Draft regulations to legalise the use of e-scooters in the island are currently being reviewed.
This comes after the Department of Infrastructure undertook a consultation on the use of electric push bikes and scooters in January 2021.
Of the 1,600 respondents, 70% supported legalising electric scooters and allowing faster electric bikes.
In addition to the public consultation, the department has engaged with officers in the Department of Home Affairs, the constabulary, the road safety partnership and the climate change team.
‘These are now being reviewed before continuing the process to bring them before Tynwald for consideration.’
The regulations include that it will become legal to drive e-scooters on the island’s roads and cycle lanes but they will remain prohibited from being ridden on footways and in pedestrianised areas.

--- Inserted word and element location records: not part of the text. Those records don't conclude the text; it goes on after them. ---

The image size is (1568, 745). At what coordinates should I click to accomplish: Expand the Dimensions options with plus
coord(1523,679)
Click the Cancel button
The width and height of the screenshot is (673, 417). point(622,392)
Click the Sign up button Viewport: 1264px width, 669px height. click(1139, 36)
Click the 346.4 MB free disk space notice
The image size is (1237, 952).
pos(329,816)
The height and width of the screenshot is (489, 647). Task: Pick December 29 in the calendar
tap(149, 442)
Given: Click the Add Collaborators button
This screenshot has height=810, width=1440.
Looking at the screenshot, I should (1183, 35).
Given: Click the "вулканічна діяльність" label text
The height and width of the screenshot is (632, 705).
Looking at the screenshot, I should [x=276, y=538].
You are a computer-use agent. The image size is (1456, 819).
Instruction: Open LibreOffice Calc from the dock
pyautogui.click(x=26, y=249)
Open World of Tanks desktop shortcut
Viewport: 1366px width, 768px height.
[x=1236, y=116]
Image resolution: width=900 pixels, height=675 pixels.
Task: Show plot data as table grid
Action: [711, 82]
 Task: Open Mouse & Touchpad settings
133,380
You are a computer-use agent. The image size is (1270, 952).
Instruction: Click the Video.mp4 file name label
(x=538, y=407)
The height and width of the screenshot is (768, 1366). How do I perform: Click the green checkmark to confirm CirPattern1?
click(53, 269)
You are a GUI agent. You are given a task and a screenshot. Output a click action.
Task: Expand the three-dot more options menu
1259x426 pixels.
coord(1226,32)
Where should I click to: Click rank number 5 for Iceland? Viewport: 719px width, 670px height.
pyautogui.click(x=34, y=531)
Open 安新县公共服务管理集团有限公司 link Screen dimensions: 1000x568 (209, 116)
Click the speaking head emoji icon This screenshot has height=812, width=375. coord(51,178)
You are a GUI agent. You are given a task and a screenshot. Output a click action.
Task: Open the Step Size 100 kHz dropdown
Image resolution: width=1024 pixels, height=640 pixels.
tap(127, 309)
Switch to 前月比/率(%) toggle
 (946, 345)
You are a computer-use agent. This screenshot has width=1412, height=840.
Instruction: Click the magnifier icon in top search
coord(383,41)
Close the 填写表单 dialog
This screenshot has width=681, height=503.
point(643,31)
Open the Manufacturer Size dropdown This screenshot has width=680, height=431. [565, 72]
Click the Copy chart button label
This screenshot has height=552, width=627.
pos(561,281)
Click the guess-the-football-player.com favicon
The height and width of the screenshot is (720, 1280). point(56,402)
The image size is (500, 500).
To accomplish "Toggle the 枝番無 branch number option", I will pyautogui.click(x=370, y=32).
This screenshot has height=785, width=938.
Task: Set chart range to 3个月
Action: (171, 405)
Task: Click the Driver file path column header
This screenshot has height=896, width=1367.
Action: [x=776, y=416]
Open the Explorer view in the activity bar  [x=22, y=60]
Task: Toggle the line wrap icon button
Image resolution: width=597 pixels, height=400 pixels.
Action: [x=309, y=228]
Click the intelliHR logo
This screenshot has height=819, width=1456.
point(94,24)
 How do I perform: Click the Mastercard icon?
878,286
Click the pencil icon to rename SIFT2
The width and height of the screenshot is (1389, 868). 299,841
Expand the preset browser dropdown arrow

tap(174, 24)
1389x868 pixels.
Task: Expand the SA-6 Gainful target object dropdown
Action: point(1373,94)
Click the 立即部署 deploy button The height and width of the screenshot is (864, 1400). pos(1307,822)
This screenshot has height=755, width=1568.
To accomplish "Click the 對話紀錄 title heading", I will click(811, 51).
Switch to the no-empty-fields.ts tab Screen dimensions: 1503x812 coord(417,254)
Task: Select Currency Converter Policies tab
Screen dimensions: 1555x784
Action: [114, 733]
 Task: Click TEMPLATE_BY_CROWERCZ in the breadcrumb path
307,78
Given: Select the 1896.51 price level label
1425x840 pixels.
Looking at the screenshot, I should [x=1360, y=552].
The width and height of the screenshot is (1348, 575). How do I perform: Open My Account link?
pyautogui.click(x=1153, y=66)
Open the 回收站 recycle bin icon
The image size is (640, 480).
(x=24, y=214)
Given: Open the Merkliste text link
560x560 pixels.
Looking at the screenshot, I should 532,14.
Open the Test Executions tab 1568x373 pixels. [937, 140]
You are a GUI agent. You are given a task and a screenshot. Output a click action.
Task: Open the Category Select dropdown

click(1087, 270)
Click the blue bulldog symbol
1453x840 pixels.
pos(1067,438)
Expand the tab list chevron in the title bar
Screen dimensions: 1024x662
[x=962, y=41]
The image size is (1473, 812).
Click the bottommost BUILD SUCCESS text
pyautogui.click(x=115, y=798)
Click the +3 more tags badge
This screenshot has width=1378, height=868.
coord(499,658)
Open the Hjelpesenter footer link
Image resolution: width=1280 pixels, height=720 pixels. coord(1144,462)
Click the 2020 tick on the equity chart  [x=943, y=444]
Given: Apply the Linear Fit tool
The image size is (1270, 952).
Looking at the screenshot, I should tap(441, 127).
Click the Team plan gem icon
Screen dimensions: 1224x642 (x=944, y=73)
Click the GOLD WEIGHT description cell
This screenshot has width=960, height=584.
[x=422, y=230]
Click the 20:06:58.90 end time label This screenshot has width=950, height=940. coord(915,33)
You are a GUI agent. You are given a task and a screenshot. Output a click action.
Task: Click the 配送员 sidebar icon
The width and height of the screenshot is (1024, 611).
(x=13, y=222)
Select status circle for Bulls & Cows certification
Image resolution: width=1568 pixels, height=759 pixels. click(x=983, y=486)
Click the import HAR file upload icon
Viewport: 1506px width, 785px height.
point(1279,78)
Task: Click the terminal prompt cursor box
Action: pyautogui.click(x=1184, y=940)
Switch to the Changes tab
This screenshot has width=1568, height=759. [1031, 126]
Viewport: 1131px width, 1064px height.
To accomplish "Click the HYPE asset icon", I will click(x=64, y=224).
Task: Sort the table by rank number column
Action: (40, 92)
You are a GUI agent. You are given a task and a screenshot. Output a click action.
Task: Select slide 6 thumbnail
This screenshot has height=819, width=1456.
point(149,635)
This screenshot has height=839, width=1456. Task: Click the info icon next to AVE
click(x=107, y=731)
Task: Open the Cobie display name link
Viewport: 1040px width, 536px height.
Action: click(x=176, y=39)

They will only be allowed on roads that have a speed limit of 30mph or less, they will be limited to 250 watts and around 15mph (the general standard across Europe), and riders would have to be 14 years or older.
Also, helmets would not be mandatory but recommended.
‘The department is keen to support government achieving its climate change commitments and recognises that electric scooters could be an important part of that – encouraging people out of cars for short journeys, including commutes,’ Mr Thomas said.
‘The department also believes it will help them to lead a more active lifestyle, leading to longer, healthier lives.’
The DoI is taking a ‘permissive approach’ to the regulations to encourage people to make the modal shift and lifestyle change.
He explained that this approach seems to be in contrast with that of the approach in the UK, which ‘seems to be taking a more risk-averse approach compared to most countries’.
The minister added: ‘The department would undertake a two-year post-implementation study on the uptake, safety and modal shift.
‘About 40% of under 40s said they would consider using an e-scooter in the future, but this dropped to 19% for those over 40 and under 65.’